Every usage of Request* in the code has been replaced with the
RequestPtr alias. This is a preparing patch for when RequestPtr will be
the typdefed to a smart pointer to Request rather then a raw pointer to
Request.

Change-Id: I73cbaf2d96ea9313a590cdc731a25662950cd51a
Signed-off-by: Giacomo Travaglini <giacomo.travaglini@arm.com>
Reviewed-by: Nikos Nikoleris <nikos.nikoleris@arm.com>
Reviewed-on: https://gem5-review.googlesource.com/10995
Reviewed-by: Anthony Gutierrez <anthony.gutierrez@amd.com>
Reviewed-by: Daniel Carvalho <odanrc@yahoo.com.br>
Maintainer: Anthony Gutierrez <anthony.gutierrez@amd.com>


# 12355:568ec3a0c614 07-Feb-2017 Nikos Nikoleris <nikos.nikoleris@arm.com>

cpu: Add support for CMOs in the cpu models

Cache maintenance operations go through the write channel of the
cpu.
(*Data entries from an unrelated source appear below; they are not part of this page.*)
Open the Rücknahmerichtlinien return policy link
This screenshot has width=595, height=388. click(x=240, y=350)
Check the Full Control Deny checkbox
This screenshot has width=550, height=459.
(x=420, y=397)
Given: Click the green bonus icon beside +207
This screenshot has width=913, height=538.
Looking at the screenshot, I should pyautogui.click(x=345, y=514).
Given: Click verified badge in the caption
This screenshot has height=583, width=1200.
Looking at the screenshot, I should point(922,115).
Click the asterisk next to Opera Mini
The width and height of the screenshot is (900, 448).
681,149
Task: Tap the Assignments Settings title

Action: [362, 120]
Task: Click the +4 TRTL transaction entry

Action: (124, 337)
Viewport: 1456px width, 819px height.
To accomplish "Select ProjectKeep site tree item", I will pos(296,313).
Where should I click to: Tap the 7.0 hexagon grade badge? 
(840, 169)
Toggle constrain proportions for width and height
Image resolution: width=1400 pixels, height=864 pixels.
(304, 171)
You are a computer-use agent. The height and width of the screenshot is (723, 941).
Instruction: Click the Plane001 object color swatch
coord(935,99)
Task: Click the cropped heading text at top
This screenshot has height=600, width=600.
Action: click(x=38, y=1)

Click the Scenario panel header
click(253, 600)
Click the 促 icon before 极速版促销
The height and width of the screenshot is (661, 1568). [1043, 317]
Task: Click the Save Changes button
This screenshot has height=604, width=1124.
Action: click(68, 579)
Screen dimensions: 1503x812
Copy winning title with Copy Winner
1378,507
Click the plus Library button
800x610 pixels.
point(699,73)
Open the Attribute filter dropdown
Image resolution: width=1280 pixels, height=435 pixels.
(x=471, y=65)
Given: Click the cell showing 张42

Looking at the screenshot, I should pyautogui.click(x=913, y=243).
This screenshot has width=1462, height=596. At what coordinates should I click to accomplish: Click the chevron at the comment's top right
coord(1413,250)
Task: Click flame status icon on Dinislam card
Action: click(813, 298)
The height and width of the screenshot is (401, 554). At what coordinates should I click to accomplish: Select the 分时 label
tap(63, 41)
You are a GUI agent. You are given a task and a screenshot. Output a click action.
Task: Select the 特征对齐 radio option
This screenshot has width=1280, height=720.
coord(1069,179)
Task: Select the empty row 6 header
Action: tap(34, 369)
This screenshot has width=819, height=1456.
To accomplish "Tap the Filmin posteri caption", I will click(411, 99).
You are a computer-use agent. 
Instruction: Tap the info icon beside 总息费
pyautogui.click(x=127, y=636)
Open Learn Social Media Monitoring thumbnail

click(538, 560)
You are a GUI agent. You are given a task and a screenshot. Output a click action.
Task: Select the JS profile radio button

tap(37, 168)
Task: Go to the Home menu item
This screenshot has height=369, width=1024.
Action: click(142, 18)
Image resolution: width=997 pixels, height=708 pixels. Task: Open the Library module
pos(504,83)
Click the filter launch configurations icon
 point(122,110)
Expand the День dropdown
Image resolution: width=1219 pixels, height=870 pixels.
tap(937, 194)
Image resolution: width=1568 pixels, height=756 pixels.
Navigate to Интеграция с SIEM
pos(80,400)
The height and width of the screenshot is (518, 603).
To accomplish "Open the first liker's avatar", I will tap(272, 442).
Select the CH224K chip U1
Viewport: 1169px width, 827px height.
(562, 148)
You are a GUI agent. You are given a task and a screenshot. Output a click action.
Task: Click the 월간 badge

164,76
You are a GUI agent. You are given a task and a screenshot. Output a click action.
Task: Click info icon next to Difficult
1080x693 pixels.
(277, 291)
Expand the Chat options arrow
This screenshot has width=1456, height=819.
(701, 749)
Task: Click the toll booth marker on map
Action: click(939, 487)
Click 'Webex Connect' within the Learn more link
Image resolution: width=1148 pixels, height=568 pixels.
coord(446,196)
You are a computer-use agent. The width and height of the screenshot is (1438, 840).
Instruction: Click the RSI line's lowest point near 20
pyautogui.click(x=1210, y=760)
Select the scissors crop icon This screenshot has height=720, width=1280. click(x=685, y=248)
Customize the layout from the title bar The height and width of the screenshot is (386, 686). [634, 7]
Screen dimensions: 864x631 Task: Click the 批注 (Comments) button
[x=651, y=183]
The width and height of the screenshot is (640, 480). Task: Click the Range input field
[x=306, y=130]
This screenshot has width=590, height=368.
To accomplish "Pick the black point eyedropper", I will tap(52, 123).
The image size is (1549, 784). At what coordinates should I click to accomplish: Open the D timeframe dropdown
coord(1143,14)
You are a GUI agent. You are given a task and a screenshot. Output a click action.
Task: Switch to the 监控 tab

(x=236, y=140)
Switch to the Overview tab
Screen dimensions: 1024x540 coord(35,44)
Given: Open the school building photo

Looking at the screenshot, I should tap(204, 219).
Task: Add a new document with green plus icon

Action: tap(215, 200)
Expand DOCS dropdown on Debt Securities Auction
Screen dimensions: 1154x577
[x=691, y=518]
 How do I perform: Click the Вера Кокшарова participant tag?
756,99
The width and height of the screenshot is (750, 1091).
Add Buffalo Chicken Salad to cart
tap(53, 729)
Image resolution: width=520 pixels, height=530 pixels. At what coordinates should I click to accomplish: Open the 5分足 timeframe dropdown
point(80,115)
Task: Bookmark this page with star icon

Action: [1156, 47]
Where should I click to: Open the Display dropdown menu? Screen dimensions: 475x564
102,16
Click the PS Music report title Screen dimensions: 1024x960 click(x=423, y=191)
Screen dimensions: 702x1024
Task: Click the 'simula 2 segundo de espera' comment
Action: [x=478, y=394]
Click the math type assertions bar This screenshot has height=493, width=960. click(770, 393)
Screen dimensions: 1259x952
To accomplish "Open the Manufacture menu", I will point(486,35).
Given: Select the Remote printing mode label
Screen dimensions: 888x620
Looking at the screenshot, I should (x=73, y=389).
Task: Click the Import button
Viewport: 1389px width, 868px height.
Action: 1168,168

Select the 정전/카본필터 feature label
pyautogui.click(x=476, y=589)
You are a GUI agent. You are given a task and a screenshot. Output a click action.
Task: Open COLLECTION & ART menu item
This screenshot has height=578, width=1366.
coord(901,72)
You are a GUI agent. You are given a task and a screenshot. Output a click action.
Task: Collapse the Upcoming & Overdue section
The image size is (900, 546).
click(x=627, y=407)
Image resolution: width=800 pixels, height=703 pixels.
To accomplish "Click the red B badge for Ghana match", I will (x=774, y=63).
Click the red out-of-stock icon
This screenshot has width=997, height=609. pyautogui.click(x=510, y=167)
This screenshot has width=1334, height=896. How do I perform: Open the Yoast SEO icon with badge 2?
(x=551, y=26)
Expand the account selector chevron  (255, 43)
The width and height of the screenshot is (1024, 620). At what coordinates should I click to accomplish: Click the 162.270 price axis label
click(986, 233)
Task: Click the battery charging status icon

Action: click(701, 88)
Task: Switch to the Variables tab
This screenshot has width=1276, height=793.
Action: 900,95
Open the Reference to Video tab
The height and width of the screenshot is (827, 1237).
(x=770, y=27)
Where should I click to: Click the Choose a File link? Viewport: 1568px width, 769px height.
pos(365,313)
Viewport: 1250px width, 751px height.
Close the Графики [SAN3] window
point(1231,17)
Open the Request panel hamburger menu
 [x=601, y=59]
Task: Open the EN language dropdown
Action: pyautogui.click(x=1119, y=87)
This changes makes sure that the cpu does not try to fill in the
packet with data.

Change-Id: Ic83205bb1cda7967636d88f15adcb475eb38d158
Reviewed-by: Stephan Diestelhorst <stephan.diestelhorst@arm.com>
Reviewed-on: https://gem5-review.googlesource.com/5055
Maintainer: Andreas Sandberg <andreas.sandberg@arm.com>
Reviewed-by: Jason Lowe-Power <jason@lowepower.com>


# 12171:b11b56bba18f 28-Aug-2017 Matthias Hille <matthiashille8@gmail.com>

cpu-o3: fix data pkt initialization for split load

When a split load hits a memory region where IPRs are mapped, the
Writebackevent which is scheduled for that was carrying a data packet
that was not correctly initialized which caused an assertion to fire
when the Writeback event is processed.

Change-Id: I71a4e291f0086f7468d7e8124a0a8f098088972f
Signed-off-by: Matthias Hille <matthiashille8@gmail.com>
Reported-by: Matthias Hille <matthiashille8@gmail.com>
Reviewed-on: https://gem5-review.googlesource.com/4620
Reviewed-by: Andreas Sandberg <andreas.sandberg@arm.com>
Reviewed-by: Gabe Black <gabeblack@google.com>
Maintainer: Andreas Sandberg <andreas.sandberg@arm.com>


# 12022:256a709054f3 09-Apr-2017 Alec Roelke <ar4jc@virginia.edu>

cpu: fix problem with forwarding and locked load

If a (regular) store is followed closely enough by a locked load that
overlaps, the LSQ will forward the store's data to the locked load and
never tell the cache about the locked load. As a result, the cache will
not lock the address and all future store-conditional requests on that
address will fail. This patch fixes that by preventing forwarding if
the memory request is a locked load and adding another case to the LSQ
forwarding logic that delays the locked load request if a store in the
LSQ contains all or part of the data that is requested.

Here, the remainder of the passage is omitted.